Einen großen Unterschied für Ford wird es allerdings machen, ob der Explorer und das kommende Crossover-Modell im Markt einschlagen oder nicht. Denn ein Verbrenner-Modell, mit dem bei schwankender Elektro-Nachfrage das Werk ausgelastet werden könnte, gibt es bei Ford nicht mehr.

ford.com

7 Kommentare

zu „Hoffnungsträger: Ford läutet die Serienproduktion des elektrischen Explorer ein“
Elmar Sinh
05.06.2024 um 07:13
Hoffentlich wird’s mit der Auslastung dort nicht wie aktuell bei VW in Zwickau und Emden:( Toi toi.
Hans S.
08.06.2024 um 16:14
Ab 2025 gelten die neuen Grenzwerte für den Flottenverbrauch.

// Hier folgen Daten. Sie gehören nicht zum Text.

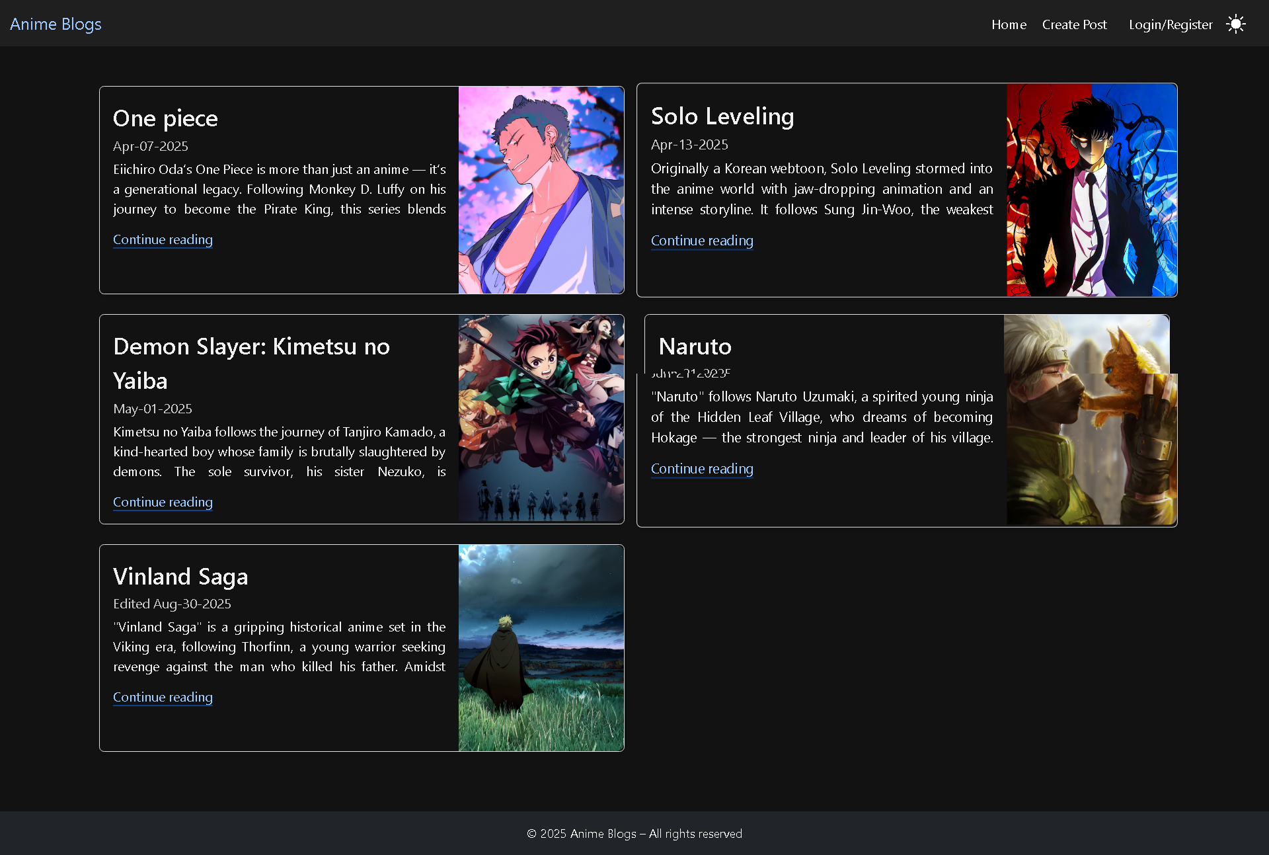The image size is (1269, 855).
Task: Continue reading the Demon Slayer post
Action: coord(163,502)
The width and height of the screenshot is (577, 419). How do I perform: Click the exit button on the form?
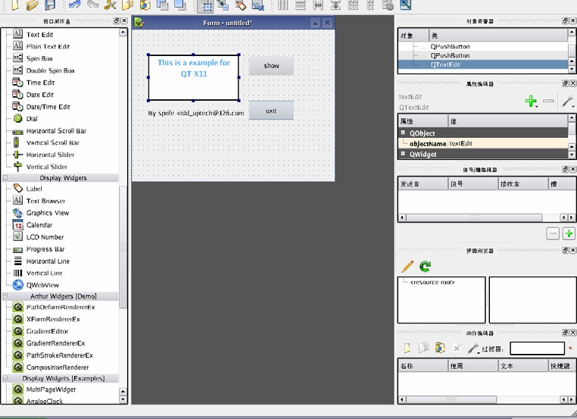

Der Verkauf wird auch bei VW in andere Dimensionen gepuscht! Der Werbung wird Richtung e verlagert. Ich mache mir keine Sorgen.
Melvin
05.06.2024 um 07:36
„Das Elektroauto mit der Batterie, den vielen Komponenten wie Pumpen und so weiter ist für uns komplexer.“Es entsteht in diesem Abschnitt der Eindruck, dass die Montage eines Elektroautos in Summe doch aufwändiger (und damit teurer) ist, als die eines Verbrenners. Ich sehe hier jedoch zwei Punkte, mit denen man diese Aussagen einordnen und den Eindruck korrigieren sollte: Erstens wird hier State-of-the-Art Technik auf dem heutigen Stand der Dinge eingesetzt - da stecken natürlich deutlich mehr Aufwände gerade in Q-Sicht drin, als bei einer seit 5-10 Jahre laufenden Montagelinie. Zweitens: Das, was man hier in der Endmontage mit dem elektrischen Antrieb an (wenig komplexer) Mehrarbeit hat durch nun separate Klimakompressoren oder Wärmepumpen, spart man zu Beginn der Kette doppelt und dreifach bei Motor und Getriebe. In Summe ist die Montage, wenn man die Vorkette der Motoren- und Getriebefertigung mitbetrachtet, deutlich weniger komplex, aber ein Teil der Tätigkeiten verschiebt sich eben in diesem Fall ans Ende. Alles gut also.Sehr interessanter Artikel!
Gerhard Schlottmann
05.06.2024 um 09:14
Investierte 2 Milliarden Euro, neue Roboter und doch wieder veraltete Fertigungstechnik. Gerade kleiner werdende E-Fzg. werden Ford langfristig Zahnschmerzen bereiten weil die Produktionskosten im Vergleich zu größeren Modellen und zum Wettbewerb zu hoch in Europa sind. Herbert Diess hat es seiner Zeit auf den Punkt gebracht; "Wenn wir es nicht schaffen die Produktionen durch neuere Fertigungstechniken kostenmäßig zu verschlanken, werden europäische Autobauer auf dem Weltmarkt in absehbarer Zeit keine Rolle mehr spielen." Einer der ersten die das verstanden haben war seiner Zeit Elon Musk. Er führte italienische "Giga-Pressen" in seine Produktionen ein, mit deren Hilfe ganze Bauteilgruppen des Forder- und Hinterwagens ( die bei Ford noch in mehreren Einzelschritten zusammengesetzt werden) in einem Schritt im Spritzgussverfahren hergestellt werden. Duzende von Arbeitsschritten und Roboter konnten so eingespart und der Produktionsprozess kostenreduziert und beschleunigt werden. Ich denke gerade des in Europa hinzukommenden hohen Lohnkostendrucks wird dies ein Fertigungsverfahren sein dem sich Ford mittelfristig nicht verschließen kann.
Petr Basa
07.06.2024 um 10:17
Wo einige die Technologie als veraltet ansehen, sehe ich bewährte Technologie. Ich persönlich bin froh, dass Ford sich für eine bewährte Karosserietechnik entschieden hat. Solange ich die Wahl habe, ziehe ich lang erprobte Verfahren Experimenten vor, so visionär sie auch sein mögen. Es macht mir nichts aus, für Qualität aus europäischer Produktion etwas mehr zu bezahlen.
Johann Herr Merz
05.06.2024 um 09:42
optisch ein tolles Auto - nicht so einfallslos wie die VW-Modelle !!
Michael Reichenbach
07.06.2024 um 11:55
Danke für den schön geschriebenen und interessanten Hintergrund-Artikel! Und viel Glück für Ford! Der Verkaufsstart des Explorer fällt ja derzeit leider und unglücklicherweise in eine Delle der E-Auto-Konjunktur.